Part 41 (2/2)

He looked up at Hertha who stood on the step above him.

”Tom,” she said, trying to delay him, ”do you go to church?”

”Of course!”

”To Siloam?”

”How'd you guess that?”

”It's the biggest church in town.”

Tom smiled. ”I reckon you know'd I wouldn't go to any but a big one while I was about it.”

”And when you write home tell them all about me, won't you?”

”Yes.”

”And we won't lose track of one another again.”

He did not reply to this, but with a smile for her and a nod to Bob, walked with his slow, steady gait down the street. Hertha stood by her doorstep fearing to go farther, but Bob tore after his hero and with short, trotting steps that sometimes became a run, accompanied him to the street car, watching as he was carried away out of his sight.

When he came back he found Hertha standing just where he had left her.

”Say, Miss Ogilvie,” he questioned, ”is it staying in the woods so much makes him black?”

”Why do you ask!” Hertha said sharply; ”don't you like him the way he is?”

”Oh, I don't care,” Bob replied in a catholic spirit; and added meditatively: ”In the Arabian Nights all the genii are black.”

CHAPTER XXIX

There are some who make decisions with the sure swiftness of a sensitive film, one moment a blank, the next, by a flash of light, a picture, incisive and clear. Such people, though they may make their share of mistakes, lead on the whole a comfortable existence. But there are others who, like the southern girl occupying the second-story back-room of Mrs. Pickens' boarding-house, find it difficult to determine for themselves the course which they shall take. And to these who wander in the valley of indecision the right path to follow becomes daily more obscured. The more they question the more they are beset with obstacles, mists gather about them, and some have been known to wait in hesitancy, until, without having tasted of adventure, they find that their day is done.

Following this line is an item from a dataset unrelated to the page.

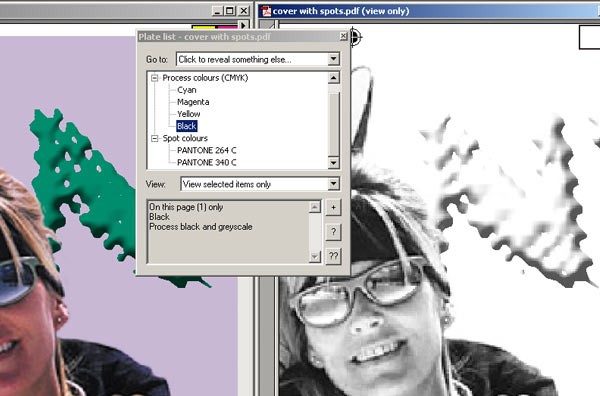Select PANTONE 264 C spot colour
Viewport: 600px width, 396px height.
point(207,150)
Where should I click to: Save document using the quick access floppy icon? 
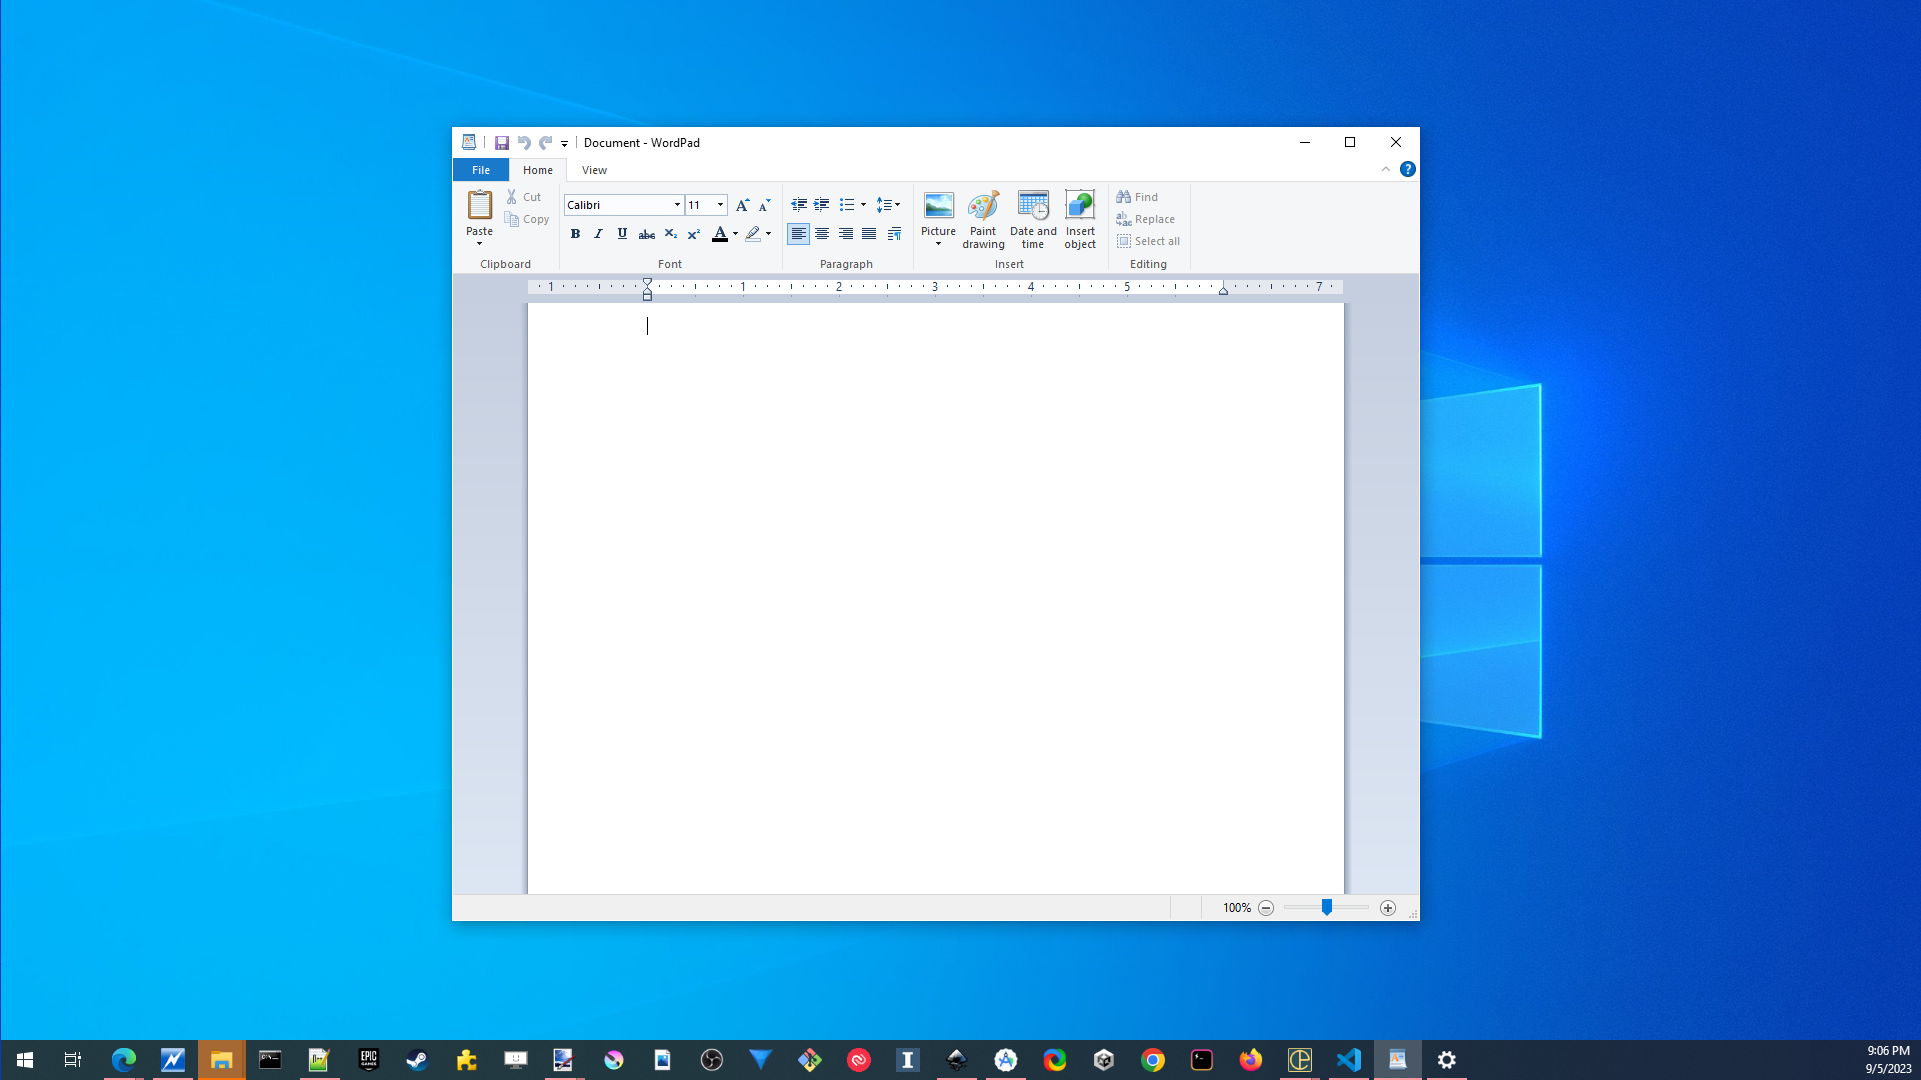502,143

Hertha, however difficult decision might be to her, had determined not to be in this latter group. When her school work was over, she had resolved to settle upon her future; but in the days that followed Tom's visit, when with her lover away there was a chance to stop and think, she had to confess to herself that the paths down which she looked were none of them to her liking. And yet she must apparently choose one of two alternatives or else after seven months of trial start in again with lessened fortune, without a profession and alone.

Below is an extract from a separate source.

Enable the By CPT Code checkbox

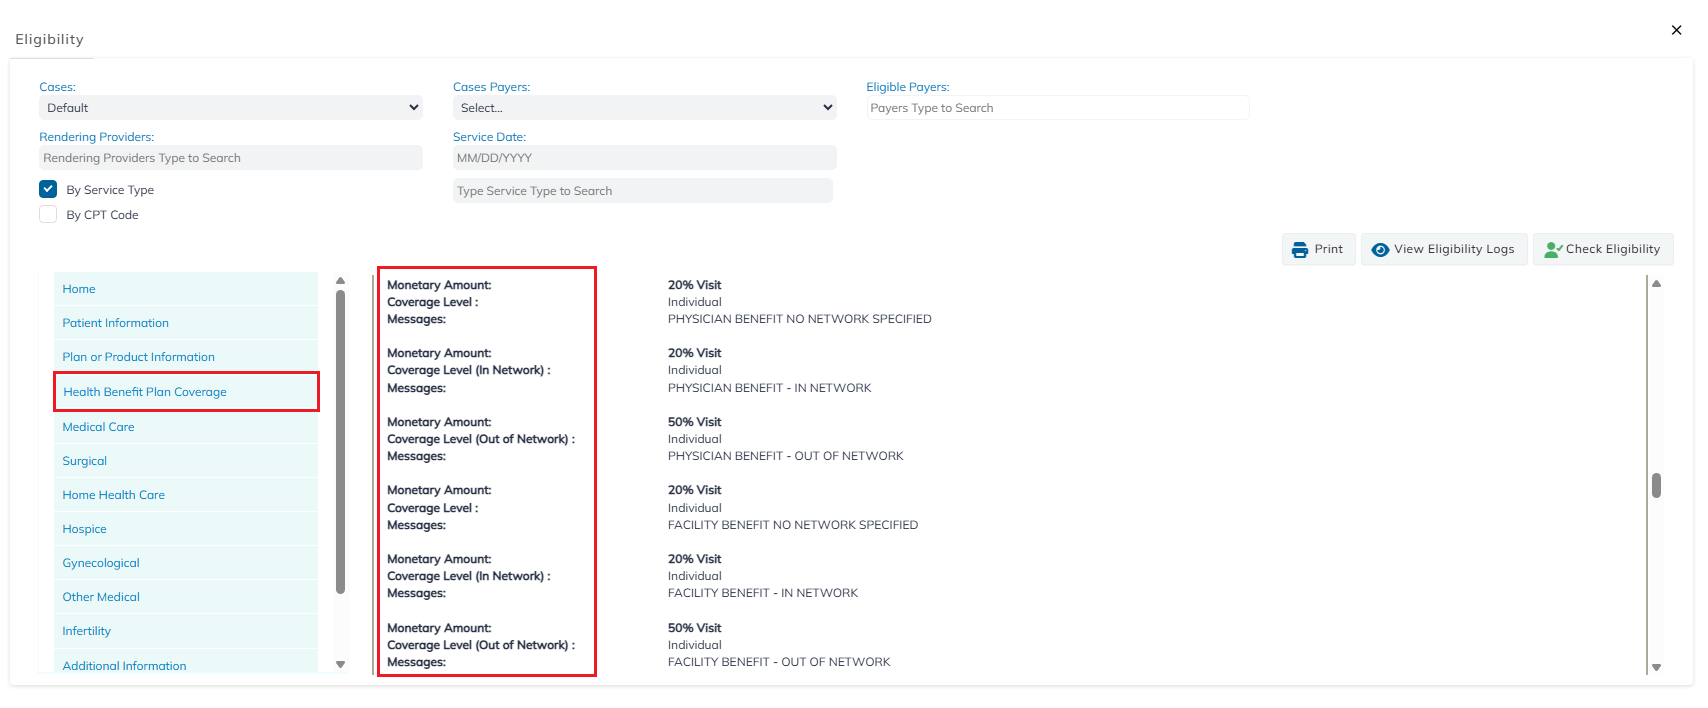point(48,214)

As she sat at her books late one afternoon, endeavoring to indite a business letter she looked up to find Miss Wood standing at her open door.

”Excuse me,” Miss Wood said, ”I know you are at work but I wanted to leave you some of my roses. One of our cases--a woman who got into trouble--brought them to me from the country to-day. She did the sensible thing (so few will) and went away with her child to work at domestic service; and now she can come in for the day and leave me something as lovely as this.” And she held out a spray of rambler roses.

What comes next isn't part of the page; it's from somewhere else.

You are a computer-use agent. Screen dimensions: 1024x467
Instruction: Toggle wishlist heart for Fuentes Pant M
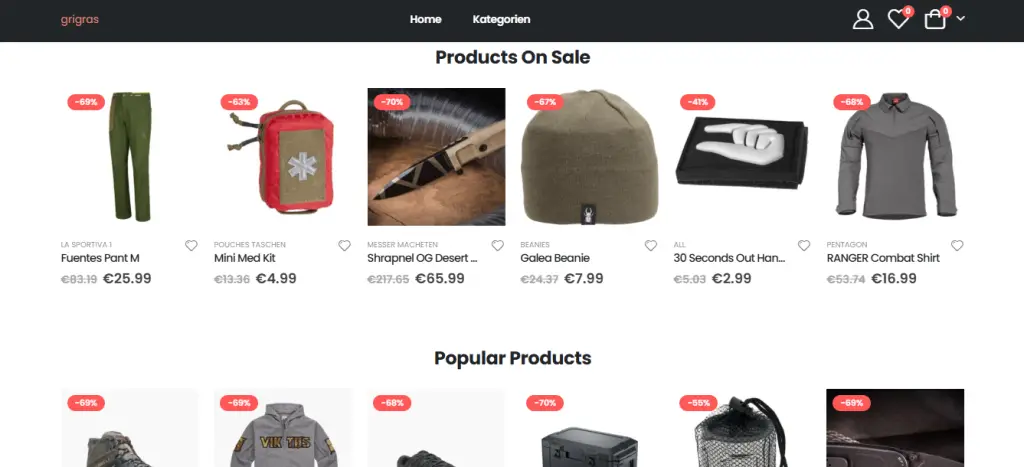coord(191,246)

Hertha took the gift with a shy word of thanks, and after placing the flowers in water invited Miss Wood to sit down.

”No, I'm not going to interrupt you,” the older woman said.

”You aren't interrupting,” Hertha answered. ”Especially,” she added, ”as I want very much to ask your advice.”

To be asked to a.s.sume the role of adviser is the most subtle of compliments; and Miss Wood, while murmuring that she feared she would be of little use, took Hertha's rocking-chair by the window and proceeded to look self-conscious, as though she might thus exude wisdom.